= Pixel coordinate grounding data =
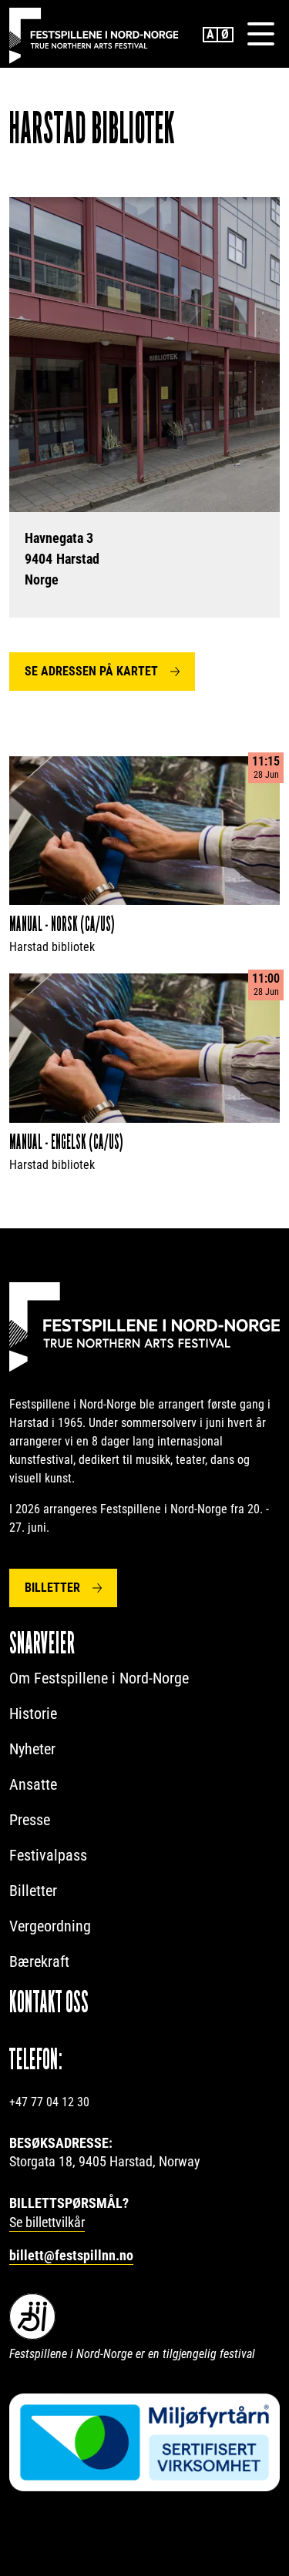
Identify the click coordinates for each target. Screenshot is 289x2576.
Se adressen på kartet (91, 671)
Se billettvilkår (47, 2222)
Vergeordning (50, 1926)
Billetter (52, 1587)
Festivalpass (48, 1855)
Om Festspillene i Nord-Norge (99, 1678)
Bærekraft (39, 1961)
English (210, 34)
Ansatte (33, 1784)
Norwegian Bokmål (226, 34)
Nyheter (32, 1749)
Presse (29, 1820)
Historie (33, 1713)
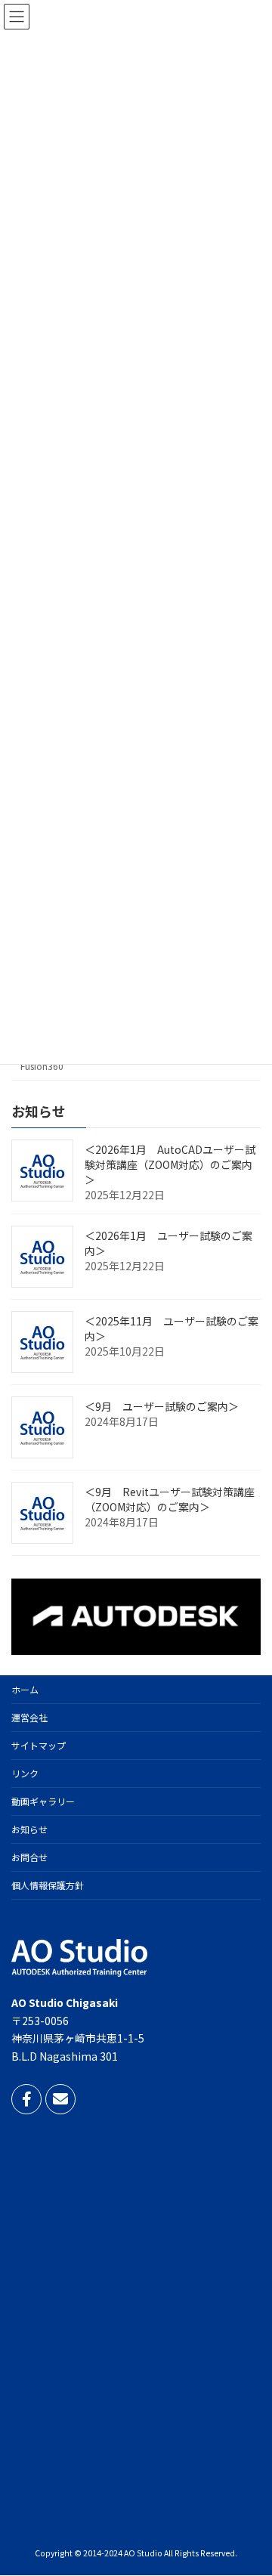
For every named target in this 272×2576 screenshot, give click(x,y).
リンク (25, 1773)
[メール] (60, 2099)
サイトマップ (38, 1745)
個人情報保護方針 (47, 1885)
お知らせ (29, 1829)
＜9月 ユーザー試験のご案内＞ (162, 1406)
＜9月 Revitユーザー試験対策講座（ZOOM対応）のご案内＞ (170, 1499)
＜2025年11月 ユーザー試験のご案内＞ (171, 1328)
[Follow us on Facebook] (26, 2099)
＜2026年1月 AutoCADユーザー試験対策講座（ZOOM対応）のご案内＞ (170, 1164)
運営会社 (29, 1717)
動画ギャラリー (43, 1801)
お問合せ (29, 1857)
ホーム (25, 1689)
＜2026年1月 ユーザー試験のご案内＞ (168, 1243)
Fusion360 (41, 1066)
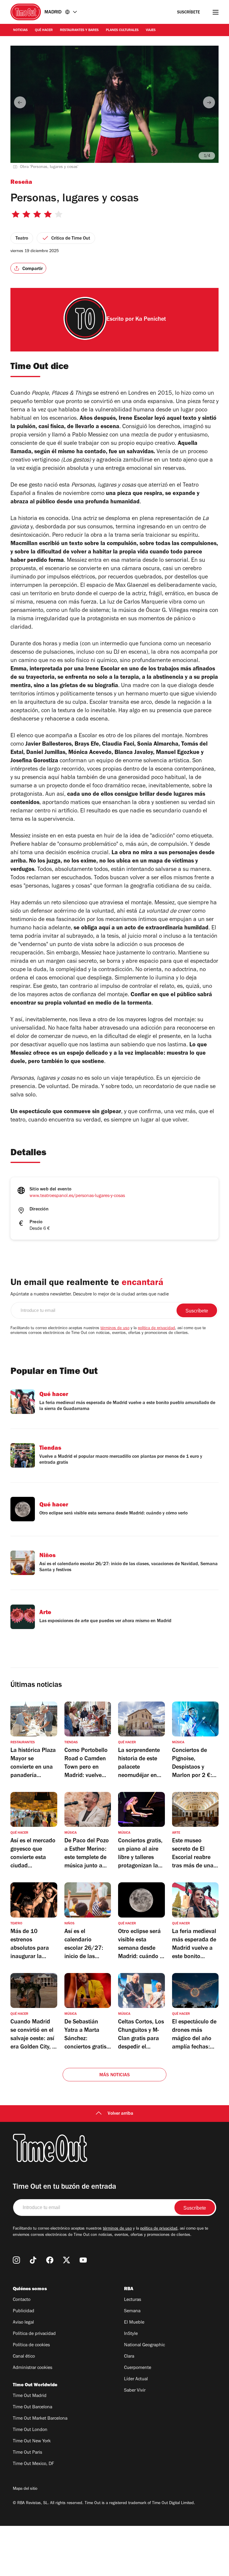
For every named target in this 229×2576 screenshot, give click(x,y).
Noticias (20, 30)
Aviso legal (23, 2322)
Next (209, 102)
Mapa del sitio (25, 2489)
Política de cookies (31, 2345)
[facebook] (49, 2260)
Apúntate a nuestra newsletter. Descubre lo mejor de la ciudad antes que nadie (89, 1294)
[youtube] (83, 2260)
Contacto (21, 2300)
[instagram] (16, 2260)
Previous (20, 102)
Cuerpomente (137, 2368)
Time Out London (30, 2430)
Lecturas (132, 2300)
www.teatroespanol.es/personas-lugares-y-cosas (77, 1196)
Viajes (151, 30)
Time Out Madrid (30, 2396)
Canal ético (24, 2356)
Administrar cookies (32, 2368)
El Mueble (134, 2322)
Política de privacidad (34, 2334)
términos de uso (114, 1328)
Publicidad (23, 2311)
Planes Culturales (122, 30)
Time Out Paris (27, 2452)
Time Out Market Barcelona (40, 2418)
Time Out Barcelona (32, 2407)
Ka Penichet (150, 320)
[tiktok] (33, 2260)
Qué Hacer (44, 30)
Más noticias (114, 2075)
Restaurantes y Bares (79, 30)
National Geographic (144, 2345)
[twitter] (66, 2260)
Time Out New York (32, 2441)
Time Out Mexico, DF (33, 2464)
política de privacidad (156, 1328)
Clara (129, 2356)
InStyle (131, 2334)
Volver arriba (120, 2113)
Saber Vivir (135, 2390)
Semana (132, 2311)
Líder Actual (136, 2379)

= WHAT YOU ARE ASKED TO DO =
Could you print the lines above, exactly as written, from the line containing "InStyle (131, 2334)" through the final one?

= PROBLEM SOLUTION =
InStyle (131, 2334)
Volver arriba (120, 2113)
Saber Vivir (135, 2390)
Semana (132, 2311)
Líder Actual (136, 2379)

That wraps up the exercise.